- Exercise:
Repeat exactly the lines below from the line that contains "You are a GUI" to the last line, inclusive, without the pictures.
[Start of Attachment]
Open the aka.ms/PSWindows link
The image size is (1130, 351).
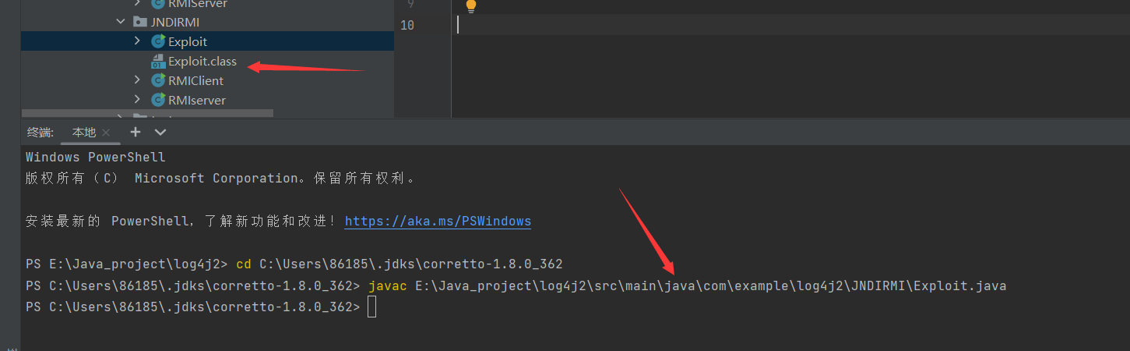(438, 222)
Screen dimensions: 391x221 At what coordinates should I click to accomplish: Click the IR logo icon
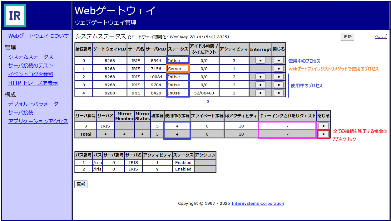(x=15, y=16)
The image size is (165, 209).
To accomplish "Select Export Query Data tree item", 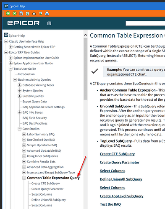I will (34, 102).
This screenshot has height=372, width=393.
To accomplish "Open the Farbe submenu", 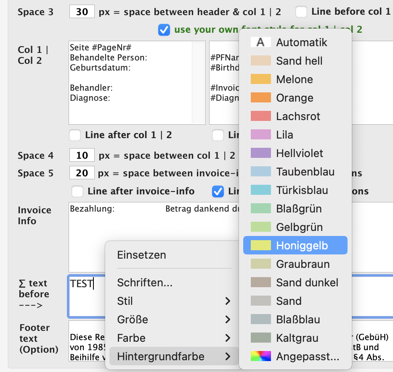I will [x=173, y=338].
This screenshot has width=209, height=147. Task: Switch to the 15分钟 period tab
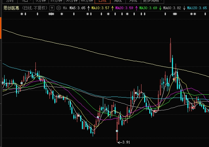[x=56, y=1]
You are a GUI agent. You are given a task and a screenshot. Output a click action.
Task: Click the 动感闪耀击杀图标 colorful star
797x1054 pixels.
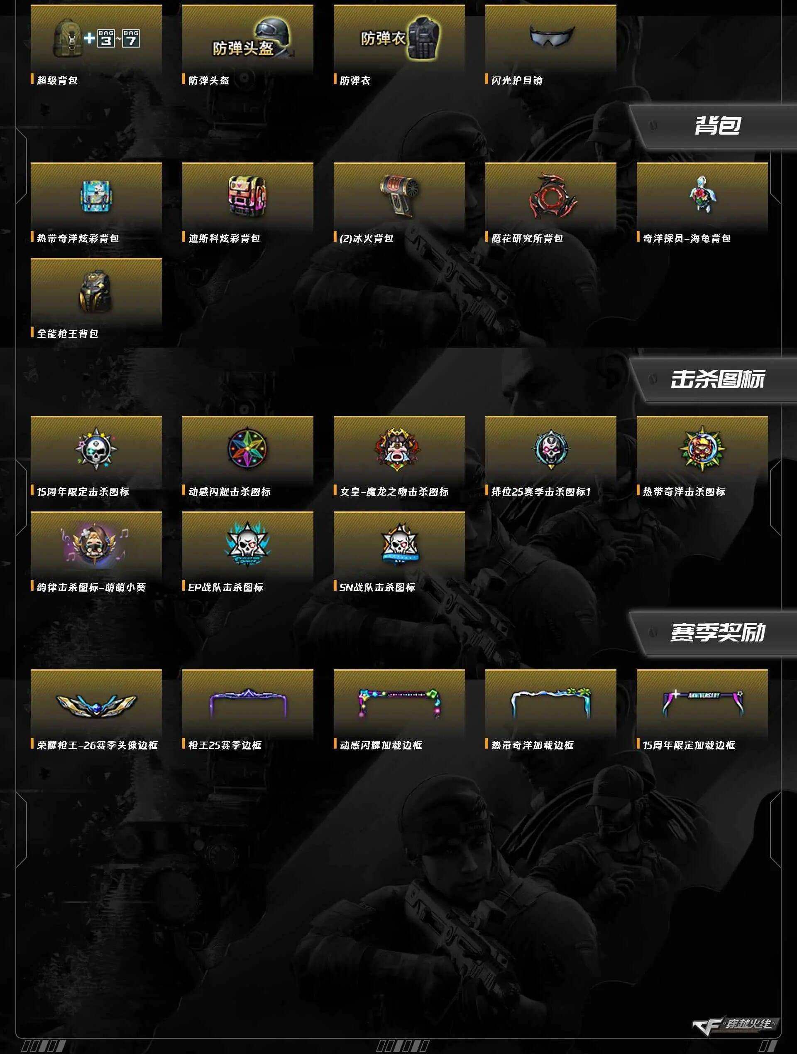click(247, 449)
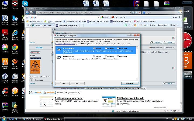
[End of Attachment]
- Output below:
You are a GUI agent. You are given a task and a screenshot. Output a click action.
Task: Click the 动感闪耀击杀图标 colorful star
797x1054 pixels.
click(247, 449)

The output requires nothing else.